The Centre for Social Justice, Equity and Transparency, CESJET, has berated Transparency International, TI, over its claim that former Nigeria military chiefs stole as much as $15 billion through fraudulent arms procurement deals.

The group said TI lowered its own image by giving in to some “dead brains who have taken over their duties,” adding that the body’s claim is a threat to global war against corruption.

According to the report jointly presented by the Executive Director of CISLAC, Auwal Musa Rafsanjani and a Senior Legal Researcher at TI, Eva Marie Anderson, “Nigeria’s corrupt elites have profited from conflict; with oil prices at a record low, defence has provided new and lucrative opportunities for the country’s corrupt kleptocrats.”

But CESJET in a remark while reacting to a 19-page report by the Civil Society Legislative Advocacy Centre (CISLAC) and Transparency International (TI) UK, insisted that the report was filled with series of falsehood, naked lies and concocted tales that betray the credibility of the status of transparency anywhere in the world.

In a statement by its Executive Secretary, Isaac Ikpa, CESJET noted that the so called ‘missing’ 15 billion dollar is even more than the entire defence budget for years and wondered “how can someone spend what he was not given.”

Ikpa said after due diligence and investigation, the group has confirmed that the said money as defence budget or expenditure in 2015 didn’t even exist in the whole of defence spending in the year 2015 under Jonathan.

He said, “The true intent of that report is to be seen in its recommendation for arms sales to Nigeria to be blocked.

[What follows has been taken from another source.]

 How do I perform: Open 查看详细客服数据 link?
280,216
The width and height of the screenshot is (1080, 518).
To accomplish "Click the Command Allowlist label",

The other demands that appear punitive, like travel ban are icing meant to disguise the call for ban on weapon sales. It is no coincidence that this was what Amnesty International’s work in the past two years since the current administration came into office and appointed service chiefs that were able to show Boko Haram the taste of what a professional military can do.

“The Centre for Social Justice, Equity and Transparency (CESJET) totally rejects the report and its content in entirety. It is nothing but mischief on the run. We condemn in totality the attempt by Transparency International to weaponize the anti-corruption work and use it to strengthen terrorists. We therefore want Nigerians to be on alert.

“Nigerians must recognize that a new plot to destabilize Nigeria has been launched and is being driven by Transparency International as opposed to Amnesty International that we all know.

“The plan involves starving the military of the needed equipment to fight the terrorists while creating other conditions that will allow Boko Haram bring back its fighters that are on the run while recruiting new ones. The same set of people that helped Amnesty “International fabricate crooked reports are working on this project with Transparency International.

“The group is banking on its credential in anti-corruption field as something that will give Nigerians a false sense of assurance that it cannot be deployed for subversive activities that it is presently engaged in.”